Contemporary Development With Functional Programming

Archimedean Solids in OCaml

October 13, 2012

One of the many ideas I have on the back burner is to apply “crowdsourcing” to the age-old question of whether the Platonic solids or the Archimedean solids are cooler. One day I’d like to make an OCaml iOS app that shows a pair of the different masters’ polyhedra and lets you vote on which is cooler.

Recently I was delighted to find that there’s a little OCaml library called Polydroml that calculates geometric information for nearly all the uniform polyhedra. It’s based on the Wythoff construction, which unifies all the different polyhedra through the single idea of tiling the surface of the sphere with spherical triangles.

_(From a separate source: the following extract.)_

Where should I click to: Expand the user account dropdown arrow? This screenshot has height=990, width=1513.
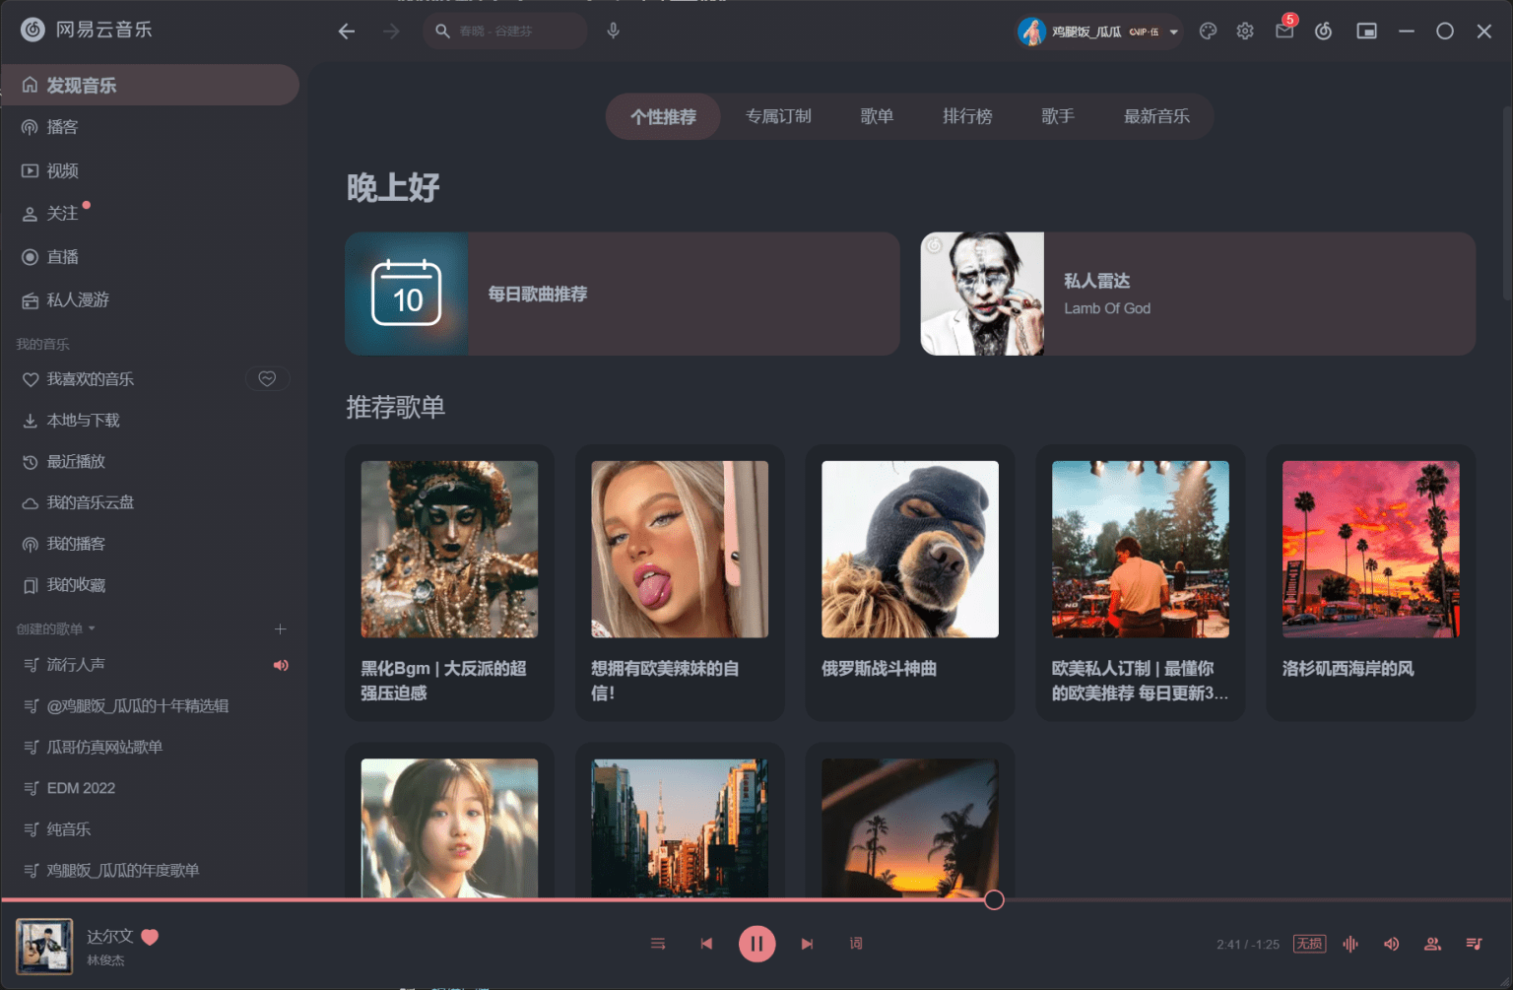(1174, 32)
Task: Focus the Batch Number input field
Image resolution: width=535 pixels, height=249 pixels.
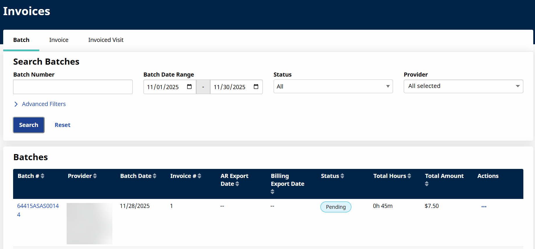Action: pyautogui.click(x=73, y=87)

Polydroml is the work of Fabian Pijcke and Pierre Hauweele. The current Polydroml code supports all but four of the Archimedean solids. I’m the kind of guy who likes to collect the whole set, so I spent a couple days adding support for two more polyhedra to the library.

The two I added are the great rhombicuboctahedron (shown in the figure) and the great rhombicosidodecahedron. They’re characterized by the fact that their vertices are located inside the spherical triangles of the Wythoff construction—not on their edges. As a result, they have more faces than the simpler polyhedra and hence are cooler. (But don’t let me influence your vote when the app comes out.)

I fear there aren’t many people working with polyhedra in OCaml, but maybe I’ll be pleasantly surprised. If you’re interested you can get Polydroml itself, my patch to Polydroml, or a version of Polydroml with my patch already applied, at the following links:

(For convenience I’ve repackaged Polydroml as a zipfile—see the library link above for information on the official release. I have no relationship to the authors of Polydroml, other than that I think they must be pretty cool.)

The final two unimplemented Archimedean solids are so-called “snub” forms, which are possibly the coolest of all the convex uniform polyhedra (just my opinion—not an official endorsement). I’m hoping to add support for them pretty soon, after some further study of the Wythoff construction.

I enjoyed learning some spherical geometry while working on this:

  • A spherical triangle is determined by its three angles (no similar triangles on the sphere).

  • Spherical lines (great circles) intersect in two points!

  • Need to do constructions on the surface of the sphere, not in the plane of your triangle!

It gives me newfound respect for Archimedes, who somehow figured it all out while relaxing in the bath.